Something obvious began to enter my awareness, as if I were seeing for the first time what was right in front of me.

Others were coming to work with me for inner change. The mere fact of seeking me out was already evidence of a movement toward something more creative, more alive, more personally true. It wasn’t coming from knowledge or method, but somewhere else. What was this mysterious force, leading people? — and what had been leading me all along?

Without knowing what it was, without being able to explain it –  there it was, unmistakable.  A moment of contact with something deeper. I could feel it in our work together, in what was said and left unspoken. At first, a spark, nothing more: but it contained so much. The elaboration of conscious individuality. My clients were growing and changing not because I was giving them something, but because I was meeting them as they are and honoring their intentions. By co-creating a space of presence and inquiring into what is, our relationship becomes a vessel.

“Tears welled up in my eyes when I thought about it. A misattributed spiritual platitude I had discovered years ago echoed in my mind: ‘What you are looking for is doing the looking.’”

I inquire into what my clients really want, what they sense is asking for attention, and what already feels alive in them. This anchors us in the growth that has already taken root, rather than keeping us in the past. This individuating force is the light that guides our embodied inquiry, clarifying and nurturing nascent change.

What I offer is not a system, path, or methodology from the outside, but a space where you are trusted and where my presence – my knowledge, skills, and experience – is activated in service of your growth and transformation.

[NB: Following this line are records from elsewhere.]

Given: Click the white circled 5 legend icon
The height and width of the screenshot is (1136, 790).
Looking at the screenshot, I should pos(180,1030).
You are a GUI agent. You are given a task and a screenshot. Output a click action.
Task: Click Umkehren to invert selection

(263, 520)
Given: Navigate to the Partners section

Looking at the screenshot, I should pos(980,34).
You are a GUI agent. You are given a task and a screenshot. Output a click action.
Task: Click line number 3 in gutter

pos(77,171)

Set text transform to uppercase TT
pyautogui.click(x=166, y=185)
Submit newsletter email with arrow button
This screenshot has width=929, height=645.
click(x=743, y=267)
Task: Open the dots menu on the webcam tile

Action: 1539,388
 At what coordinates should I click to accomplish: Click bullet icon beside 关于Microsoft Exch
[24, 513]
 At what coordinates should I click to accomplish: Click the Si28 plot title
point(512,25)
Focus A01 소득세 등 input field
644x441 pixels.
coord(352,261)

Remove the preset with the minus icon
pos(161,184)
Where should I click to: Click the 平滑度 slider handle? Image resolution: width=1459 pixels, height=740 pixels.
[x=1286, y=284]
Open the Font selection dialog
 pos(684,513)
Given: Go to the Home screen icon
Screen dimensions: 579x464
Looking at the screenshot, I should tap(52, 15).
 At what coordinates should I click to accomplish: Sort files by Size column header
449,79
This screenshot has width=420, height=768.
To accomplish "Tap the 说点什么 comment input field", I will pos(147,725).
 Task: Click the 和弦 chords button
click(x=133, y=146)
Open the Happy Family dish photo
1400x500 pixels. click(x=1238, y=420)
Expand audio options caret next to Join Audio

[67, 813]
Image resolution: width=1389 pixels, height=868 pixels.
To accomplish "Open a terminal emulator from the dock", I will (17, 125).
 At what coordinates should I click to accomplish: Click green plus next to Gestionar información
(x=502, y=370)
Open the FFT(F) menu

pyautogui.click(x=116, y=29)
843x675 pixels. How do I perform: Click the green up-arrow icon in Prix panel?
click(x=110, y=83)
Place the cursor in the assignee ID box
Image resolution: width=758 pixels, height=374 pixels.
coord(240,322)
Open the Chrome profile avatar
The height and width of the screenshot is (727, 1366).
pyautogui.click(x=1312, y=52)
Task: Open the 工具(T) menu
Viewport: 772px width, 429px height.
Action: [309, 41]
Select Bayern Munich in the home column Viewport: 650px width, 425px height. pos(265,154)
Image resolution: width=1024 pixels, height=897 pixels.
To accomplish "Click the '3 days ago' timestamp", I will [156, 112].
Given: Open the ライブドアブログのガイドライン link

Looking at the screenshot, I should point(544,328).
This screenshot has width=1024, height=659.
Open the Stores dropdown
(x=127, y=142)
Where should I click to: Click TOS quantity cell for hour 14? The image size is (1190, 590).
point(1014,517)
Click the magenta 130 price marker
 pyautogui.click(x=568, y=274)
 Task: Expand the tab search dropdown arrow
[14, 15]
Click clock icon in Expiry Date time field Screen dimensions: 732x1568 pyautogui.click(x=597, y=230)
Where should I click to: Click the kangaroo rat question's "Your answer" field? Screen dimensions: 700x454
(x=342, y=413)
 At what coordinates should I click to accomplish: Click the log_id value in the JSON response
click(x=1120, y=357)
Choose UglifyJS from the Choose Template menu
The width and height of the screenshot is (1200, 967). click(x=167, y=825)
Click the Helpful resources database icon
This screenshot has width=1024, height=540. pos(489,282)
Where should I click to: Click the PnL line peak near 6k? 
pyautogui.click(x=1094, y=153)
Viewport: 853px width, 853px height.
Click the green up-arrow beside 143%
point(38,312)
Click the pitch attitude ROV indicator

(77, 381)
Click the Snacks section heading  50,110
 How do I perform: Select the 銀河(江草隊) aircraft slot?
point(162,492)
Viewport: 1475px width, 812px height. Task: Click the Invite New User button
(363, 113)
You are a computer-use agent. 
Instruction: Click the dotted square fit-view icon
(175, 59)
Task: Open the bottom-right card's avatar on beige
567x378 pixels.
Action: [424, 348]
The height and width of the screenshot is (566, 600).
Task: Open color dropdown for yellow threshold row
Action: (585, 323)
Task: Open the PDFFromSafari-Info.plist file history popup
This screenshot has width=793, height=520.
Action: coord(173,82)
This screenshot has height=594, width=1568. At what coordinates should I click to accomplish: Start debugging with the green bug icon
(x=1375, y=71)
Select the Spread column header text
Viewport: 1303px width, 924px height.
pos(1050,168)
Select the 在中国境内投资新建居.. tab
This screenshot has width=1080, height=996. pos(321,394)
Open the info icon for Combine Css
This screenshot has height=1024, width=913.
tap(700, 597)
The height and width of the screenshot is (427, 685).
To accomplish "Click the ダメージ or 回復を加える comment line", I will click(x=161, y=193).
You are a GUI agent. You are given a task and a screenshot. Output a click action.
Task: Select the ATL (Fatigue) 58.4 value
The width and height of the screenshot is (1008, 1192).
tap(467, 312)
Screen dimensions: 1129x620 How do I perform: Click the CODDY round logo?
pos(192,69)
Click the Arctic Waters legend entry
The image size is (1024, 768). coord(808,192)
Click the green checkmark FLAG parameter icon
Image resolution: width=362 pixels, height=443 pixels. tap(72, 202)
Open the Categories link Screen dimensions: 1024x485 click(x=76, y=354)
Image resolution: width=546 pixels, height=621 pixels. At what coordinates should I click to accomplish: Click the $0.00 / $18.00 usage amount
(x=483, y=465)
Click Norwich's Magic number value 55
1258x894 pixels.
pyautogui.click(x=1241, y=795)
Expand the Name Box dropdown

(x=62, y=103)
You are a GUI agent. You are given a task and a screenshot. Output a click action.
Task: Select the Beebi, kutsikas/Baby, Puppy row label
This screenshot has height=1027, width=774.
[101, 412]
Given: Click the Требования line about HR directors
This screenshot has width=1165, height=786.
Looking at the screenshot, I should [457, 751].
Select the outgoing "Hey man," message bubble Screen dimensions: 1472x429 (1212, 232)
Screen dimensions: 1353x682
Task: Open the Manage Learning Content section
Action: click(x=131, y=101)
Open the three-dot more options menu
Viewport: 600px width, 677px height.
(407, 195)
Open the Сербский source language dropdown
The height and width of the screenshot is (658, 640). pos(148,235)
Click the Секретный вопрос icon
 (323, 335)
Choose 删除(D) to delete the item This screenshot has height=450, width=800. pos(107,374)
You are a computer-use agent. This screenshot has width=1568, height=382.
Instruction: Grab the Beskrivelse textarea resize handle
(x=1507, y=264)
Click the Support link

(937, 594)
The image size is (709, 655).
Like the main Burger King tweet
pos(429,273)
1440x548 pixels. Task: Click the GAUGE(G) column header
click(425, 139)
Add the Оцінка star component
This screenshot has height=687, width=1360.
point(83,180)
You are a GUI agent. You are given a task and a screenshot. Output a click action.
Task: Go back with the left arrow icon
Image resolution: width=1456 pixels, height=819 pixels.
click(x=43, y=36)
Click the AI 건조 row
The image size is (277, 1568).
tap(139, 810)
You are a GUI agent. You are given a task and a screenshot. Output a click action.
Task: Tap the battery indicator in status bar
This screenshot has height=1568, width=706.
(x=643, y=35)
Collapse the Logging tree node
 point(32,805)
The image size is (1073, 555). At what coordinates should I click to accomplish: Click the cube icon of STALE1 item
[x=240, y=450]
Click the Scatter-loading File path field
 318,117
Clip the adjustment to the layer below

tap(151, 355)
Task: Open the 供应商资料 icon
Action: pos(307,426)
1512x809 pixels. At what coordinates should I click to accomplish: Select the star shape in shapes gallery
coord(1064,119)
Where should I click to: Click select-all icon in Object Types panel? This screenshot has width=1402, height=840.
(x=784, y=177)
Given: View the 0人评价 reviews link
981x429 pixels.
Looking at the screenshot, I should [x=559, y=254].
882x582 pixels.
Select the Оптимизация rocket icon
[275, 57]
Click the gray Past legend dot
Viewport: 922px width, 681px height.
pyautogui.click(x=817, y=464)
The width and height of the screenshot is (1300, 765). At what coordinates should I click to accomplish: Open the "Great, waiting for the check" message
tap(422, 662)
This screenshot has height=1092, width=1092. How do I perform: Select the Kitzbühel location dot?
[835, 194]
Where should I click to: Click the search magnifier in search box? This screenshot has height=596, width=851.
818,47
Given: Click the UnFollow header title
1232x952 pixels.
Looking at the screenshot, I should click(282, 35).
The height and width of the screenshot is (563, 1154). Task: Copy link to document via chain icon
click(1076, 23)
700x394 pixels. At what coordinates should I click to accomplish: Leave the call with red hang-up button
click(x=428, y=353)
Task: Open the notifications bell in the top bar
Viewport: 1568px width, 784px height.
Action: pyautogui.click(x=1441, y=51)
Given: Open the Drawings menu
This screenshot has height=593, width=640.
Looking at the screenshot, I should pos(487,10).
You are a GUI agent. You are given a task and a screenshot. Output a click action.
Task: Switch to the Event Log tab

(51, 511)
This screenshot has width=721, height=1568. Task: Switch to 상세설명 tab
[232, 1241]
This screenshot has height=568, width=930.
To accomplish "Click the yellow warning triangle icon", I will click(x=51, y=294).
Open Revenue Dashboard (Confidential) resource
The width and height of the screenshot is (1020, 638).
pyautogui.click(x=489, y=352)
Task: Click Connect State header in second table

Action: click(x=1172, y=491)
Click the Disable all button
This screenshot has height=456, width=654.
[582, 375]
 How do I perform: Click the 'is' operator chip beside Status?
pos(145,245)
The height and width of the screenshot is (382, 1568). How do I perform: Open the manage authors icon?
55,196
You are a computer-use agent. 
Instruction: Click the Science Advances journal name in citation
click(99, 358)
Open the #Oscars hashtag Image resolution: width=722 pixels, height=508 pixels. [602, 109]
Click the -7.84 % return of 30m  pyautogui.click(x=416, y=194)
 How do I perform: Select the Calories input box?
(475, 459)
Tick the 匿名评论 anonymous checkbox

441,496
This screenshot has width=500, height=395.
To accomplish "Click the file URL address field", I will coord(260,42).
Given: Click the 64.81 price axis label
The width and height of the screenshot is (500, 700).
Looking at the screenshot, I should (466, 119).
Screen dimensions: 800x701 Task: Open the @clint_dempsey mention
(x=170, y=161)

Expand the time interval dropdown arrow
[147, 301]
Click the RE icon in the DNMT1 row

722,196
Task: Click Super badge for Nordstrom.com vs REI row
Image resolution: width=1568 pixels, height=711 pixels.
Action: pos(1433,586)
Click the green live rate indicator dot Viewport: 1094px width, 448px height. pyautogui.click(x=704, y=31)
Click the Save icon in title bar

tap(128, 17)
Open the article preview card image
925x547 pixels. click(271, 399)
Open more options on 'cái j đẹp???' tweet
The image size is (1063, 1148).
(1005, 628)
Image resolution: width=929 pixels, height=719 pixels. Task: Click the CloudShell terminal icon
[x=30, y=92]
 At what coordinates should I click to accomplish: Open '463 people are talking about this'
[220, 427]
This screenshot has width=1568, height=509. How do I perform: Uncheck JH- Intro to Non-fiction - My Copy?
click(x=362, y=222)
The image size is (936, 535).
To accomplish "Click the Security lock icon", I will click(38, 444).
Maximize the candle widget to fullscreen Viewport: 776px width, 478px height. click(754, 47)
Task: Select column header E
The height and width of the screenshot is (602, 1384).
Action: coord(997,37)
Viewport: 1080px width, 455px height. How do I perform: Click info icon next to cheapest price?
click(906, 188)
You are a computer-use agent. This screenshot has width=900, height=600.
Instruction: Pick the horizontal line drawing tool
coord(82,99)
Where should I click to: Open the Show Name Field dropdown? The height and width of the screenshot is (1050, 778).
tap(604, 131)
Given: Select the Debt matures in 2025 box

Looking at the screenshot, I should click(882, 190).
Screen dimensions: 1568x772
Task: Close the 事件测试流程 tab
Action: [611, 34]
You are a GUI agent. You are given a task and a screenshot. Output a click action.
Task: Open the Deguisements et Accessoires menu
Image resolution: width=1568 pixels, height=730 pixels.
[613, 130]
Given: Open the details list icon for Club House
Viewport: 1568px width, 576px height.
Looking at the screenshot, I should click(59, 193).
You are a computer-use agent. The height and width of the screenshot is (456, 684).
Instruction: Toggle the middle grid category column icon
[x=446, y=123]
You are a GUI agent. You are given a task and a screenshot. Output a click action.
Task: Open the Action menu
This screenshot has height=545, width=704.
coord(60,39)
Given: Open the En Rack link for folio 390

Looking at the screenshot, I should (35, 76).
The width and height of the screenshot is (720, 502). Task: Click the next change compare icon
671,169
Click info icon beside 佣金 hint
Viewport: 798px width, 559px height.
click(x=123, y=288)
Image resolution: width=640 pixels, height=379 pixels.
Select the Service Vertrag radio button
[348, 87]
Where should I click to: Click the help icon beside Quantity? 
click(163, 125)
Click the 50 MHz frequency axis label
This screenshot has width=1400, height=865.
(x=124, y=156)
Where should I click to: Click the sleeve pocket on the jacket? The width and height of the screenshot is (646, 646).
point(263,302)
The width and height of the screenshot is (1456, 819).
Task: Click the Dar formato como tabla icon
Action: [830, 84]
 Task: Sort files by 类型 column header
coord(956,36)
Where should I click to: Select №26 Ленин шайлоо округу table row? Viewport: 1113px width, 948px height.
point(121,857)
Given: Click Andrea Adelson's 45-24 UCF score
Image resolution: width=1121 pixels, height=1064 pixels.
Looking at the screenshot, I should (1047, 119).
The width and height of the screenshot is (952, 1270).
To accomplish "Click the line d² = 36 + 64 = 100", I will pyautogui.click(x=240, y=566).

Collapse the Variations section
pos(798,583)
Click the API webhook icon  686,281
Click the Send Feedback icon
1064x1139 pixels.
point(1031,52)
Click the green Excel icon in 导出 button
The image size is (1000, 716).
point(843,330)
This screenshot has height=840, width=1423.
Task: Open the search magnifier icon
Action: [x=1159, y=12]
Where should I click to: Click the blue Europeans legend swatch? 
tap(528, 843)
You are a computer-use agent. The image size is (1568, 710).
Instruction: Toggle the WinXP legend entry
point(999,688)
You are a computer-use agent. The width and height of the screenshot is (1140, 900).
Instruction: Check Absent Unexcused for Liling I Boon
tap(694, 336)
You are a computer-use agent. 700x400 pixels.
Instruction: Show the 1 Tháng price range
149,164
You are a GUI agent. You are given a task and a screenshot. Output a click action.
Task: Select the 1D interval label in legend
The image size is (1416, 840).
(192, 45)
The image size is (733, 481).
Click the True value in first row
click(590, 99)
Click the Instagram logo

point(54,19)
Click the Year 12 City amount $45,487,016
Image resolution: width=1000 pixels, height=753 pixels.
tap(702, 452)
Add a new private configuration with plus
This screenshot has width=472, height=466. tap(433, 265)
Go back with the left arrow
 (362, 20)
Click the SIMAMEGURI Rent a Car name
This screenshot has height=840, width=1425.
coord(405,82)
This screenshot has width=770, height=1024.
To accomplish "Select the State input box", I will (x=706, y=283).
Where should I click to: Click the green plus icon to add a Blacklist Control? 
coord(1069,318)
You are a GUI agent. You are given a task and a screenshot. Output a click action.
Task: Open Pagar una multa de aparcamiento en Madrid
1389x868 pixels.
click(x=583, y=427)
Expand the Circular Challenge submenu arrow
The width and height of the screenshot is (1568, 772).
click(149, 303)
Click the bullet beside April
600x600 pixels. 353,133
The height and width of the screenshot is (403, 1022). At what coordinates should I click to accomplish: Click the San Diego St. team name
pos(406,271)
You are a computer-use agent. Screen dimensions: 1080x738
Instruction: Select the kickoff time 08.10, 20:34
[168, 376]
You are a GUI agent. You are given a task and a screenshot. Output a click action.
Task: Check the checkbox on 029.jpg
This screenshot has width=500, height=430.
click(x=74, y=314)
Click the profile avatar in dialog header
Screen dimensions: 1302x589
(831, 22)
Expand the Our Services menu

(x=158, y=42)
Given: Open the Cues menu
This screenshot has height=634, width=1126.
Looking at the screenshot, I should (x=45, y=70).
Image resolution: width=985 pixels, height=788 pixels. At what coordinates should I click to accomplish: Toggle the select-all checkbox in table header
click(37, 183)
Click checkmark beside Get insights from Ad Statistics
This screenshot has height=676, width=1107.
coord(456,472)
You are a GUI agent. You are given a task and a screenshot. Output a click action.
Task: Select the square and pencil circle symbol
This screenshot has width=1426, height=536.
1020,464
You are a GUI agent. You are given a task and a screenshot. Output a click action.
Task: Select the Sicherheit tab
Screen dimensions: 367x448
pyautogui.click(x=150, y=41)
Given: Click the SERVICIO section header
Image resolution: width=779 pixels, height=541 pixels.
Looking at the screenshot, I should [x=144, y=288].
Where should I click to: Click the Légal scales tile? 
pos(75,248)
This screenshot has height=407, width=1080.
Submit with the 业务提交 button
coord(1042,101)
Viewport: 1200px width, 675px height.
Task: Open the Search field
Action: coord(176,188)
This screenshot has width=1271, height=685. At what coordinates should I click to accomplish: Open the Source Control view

Tears welled up in my eyes when I thought about it. A misattributed spiritual platitude I had discovered years ago echoed in my mind: “What you are looking for is doing the looking.” It became clear to me that lack of self-acceptance is a kind of death. I had experienced this firsthand: the dullness and confusion of a disconnected life – and the spectre of literal death.

Through my work with clients, I began to see that what I had been seeking was myself: the fullness of who I am in all its complexity and truth. And I had been afraid of myself and my longing to live in accordance with who I really am.

When I work with others today, I begin not with solutions but with a conscious relationship based on intentions.

What I offer is not a system, path, or methodology from the outside, but a space where you are trusted and where my presence – my knowledge, skills, and experience – is activated in service of your growth and transformation.